Is there a standard methodology to compare results (for accuracy) of a classification algorithm against a clustering algorithm? I have data that has only two true labels. Easy enough to check accuracy when I run a binary classification on it, but if I run clustering, where I ask it to cluster the data into 5 groups, how can I check the accuracy and compare it to the binary classification. I know clustering is not suitable for (two label) data but how can one prove this mathematically?
2 Answers
Clustering into more than two clusters is one way to do 2-class classification (just pick which ever label is more common in each cluster to be the predicted label for the cluster). However it's a very strange approach because it ignores the labels until the very end after the clustering is computed. Supervised learning (i.e. classification) provides much more powerful tools like random forests for classification.
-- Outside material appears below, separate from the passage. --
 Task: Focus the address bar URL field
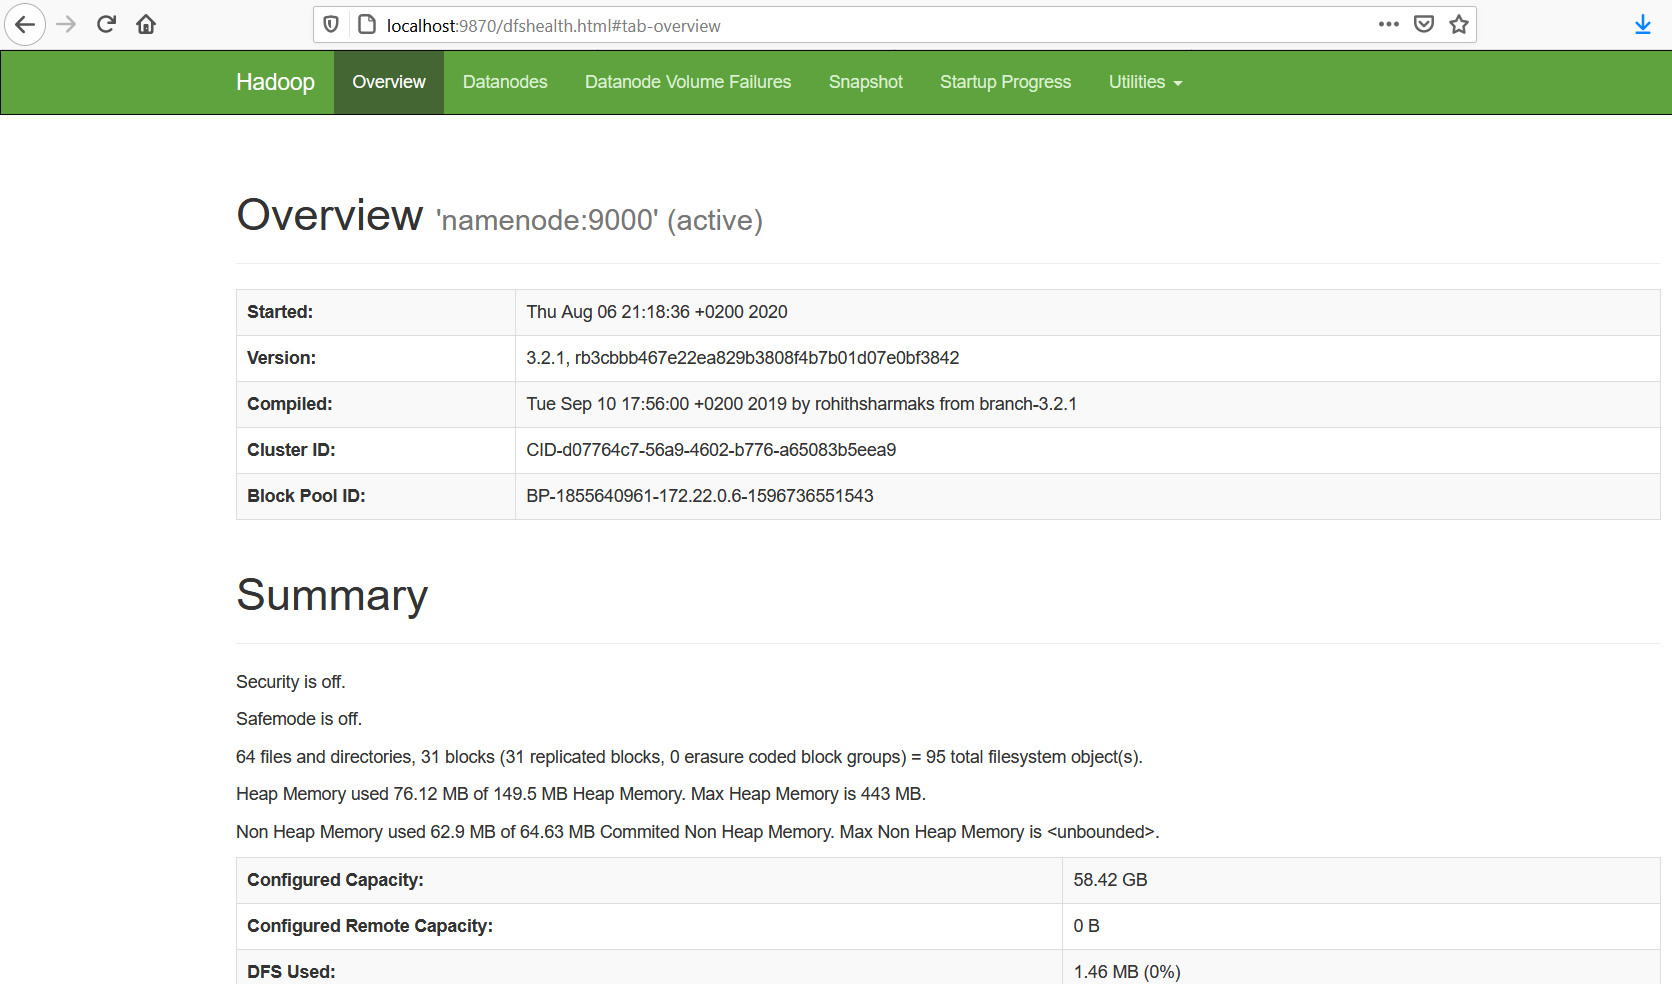point(850,26)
Don't approach clustering as classification
They have very different objectives, and really should not be compared. Classification is about reproducing known labels, and you need to pay attention to overfitting, train/test splitting etc. Clustering on the other hand is exploratory. Any truly exploratory method will eventually not find anything, or will turn up obvious results only.
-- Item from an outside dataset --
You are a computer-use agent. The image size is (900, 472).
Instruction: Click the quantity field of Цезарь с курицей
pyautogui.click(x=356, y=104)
By trying to evaluate it the same way as classification, you "overfit" to clustering methods that yield the obvious, if anything.
Instead, evaluate Clustering by looking at the results. If you learn something from the result, then it was good. If not, try again.
Don't try to stick a number on everything
There is more than black, white, and 50 shades of grey. Putting everything into a single number is a grayscale view of the world... it's popular (so is "good vs. evil" thinking); but in science we should do better.